Adieu, ma très-chère et trop aimable, je vous embrasse tendrement. Je pars demain d’ici ; je m’en vais me purger et me reposer un peu chez Bayard, et puis à Moulins, et puis m’éloigner toujours de ce que j’aime passionnément, jusqu’à ce que vous fassiez les pas nécessaires pour redonner la joie et la santé à mon cœur et à mon corps, qui prennent beaucoup de part, comme vous savez, à ce qui touche l’un ou l’autre.

Parlez-moi de vos balcons, de votre terrasse, du meuble de ma chambre, et enfin toujours de vous : ce vous m’est plus cher que mon moi, et cela revient toujours à la même chose.



  1. LETTRE 547 (revue presque entièrement sur une ancienne copie). —. Le manuscrit porte : « elle est dans la parfaite ; » ne faut-il pas lire : « je suis dans la parfaite ? »

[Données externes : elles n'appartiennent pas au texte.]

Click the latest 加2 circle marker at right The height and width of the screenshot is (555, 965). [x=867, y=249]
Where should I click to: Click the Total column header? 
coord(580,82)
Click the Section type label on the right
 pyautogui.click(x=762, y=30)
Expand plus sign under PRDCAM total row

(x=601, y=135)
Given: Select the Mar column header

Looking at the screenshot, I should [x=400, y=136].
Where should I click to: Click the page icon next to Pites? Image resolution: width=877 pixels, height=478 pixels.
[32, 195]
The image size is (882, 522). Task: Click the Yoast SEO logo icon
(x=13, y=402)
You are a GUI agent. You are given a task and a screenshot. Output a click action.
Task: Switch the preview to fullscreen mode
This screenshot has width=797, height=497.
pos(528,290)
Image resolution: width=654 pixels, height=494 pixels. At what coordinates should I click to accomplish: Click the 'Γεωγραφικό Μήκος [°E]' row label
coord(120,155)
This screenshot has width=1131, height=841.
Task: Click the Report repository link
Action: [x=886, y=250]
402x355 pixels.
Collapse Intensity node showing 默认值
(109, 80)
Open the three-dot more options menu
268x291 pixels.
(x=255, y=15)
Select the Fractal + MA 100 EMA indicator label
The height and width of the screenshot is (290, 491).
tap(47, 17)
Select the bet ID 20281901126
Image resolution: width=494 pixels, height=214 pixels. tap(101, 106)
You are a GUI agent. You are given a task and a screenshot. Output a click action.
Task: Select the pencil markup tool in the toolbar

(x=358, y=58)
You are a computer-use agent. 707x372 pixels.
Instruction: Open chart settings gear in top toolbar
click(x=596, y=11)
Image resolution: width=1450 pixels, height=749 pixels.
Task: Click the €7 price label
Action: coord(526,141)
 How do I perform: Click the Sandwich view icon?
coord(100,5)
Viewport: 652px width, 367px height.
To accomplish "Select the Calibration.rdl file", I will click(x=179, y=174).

  2. C’est la leçon du manuscrit. On lit dans les éditions de Perrin : « de ce que j’avois dit à la ducliesse (de Brissac) le jour de l’embrasement du célestin. » — Voyez la lettre du 26 mai précédent, p. 465.
  3. C’est une allusion au livre de Nicole. Le chapitre iii du traité de la Connoissance de soi-même a pour titre : « Idée confuse du moi, principal objet de l’amour des hommes, et source de leurs plaisirs et de leurs ennuis. »
  4. Le mariage dont il s’agissoit ne se fit point, quoique très-avancé. — M. de la Garde étoit fils de Louis Escalin des Aymars, baron de la Garde, et de Jeanne Adhémar de Monteil, tante de M. de Grignan. (Note de Perrin.) — Voyez la Notice, p. 328, et les lettres des 20 juillet et 28 décembre 1689.
  5. « Moufle signifie (entre autres choses) gros visage, gras et rebondi. — Moufler, prendre le nez et les joues ensemble à quelqu’un, en sorte qu’on lui fasse boursoufler les joues. (Exemples :) On l’a mouflé, c’est un vrai visage à être mouflé. » (Dictionnaire de l’Académie de 1694.)
  6. Voyez tome II, p. 493, note 15. Le mot, comme le dit cette note, a diverses formes ; au tome II, il est écrit calambour.
  7. Un autre est la leçon du manuscrit. Voyez au tome 1 du Corneille de M. Marty-Laveaux, la note a de la p. 228.
  8. Tel est le texte du manuscrit : la phrase commence par je vous assure et finit par assurément. Nous ne nous permettons d’effacer aucune de ces preuves d’abandon et de négligente aisance qui se rencontrent çà et là, et qui, si elles témoignent d’une hâte parfois excessive, relèvent en même temps le charme et tout le prix de ces lettres, en excluant toute idée de recherche et d’apprêt.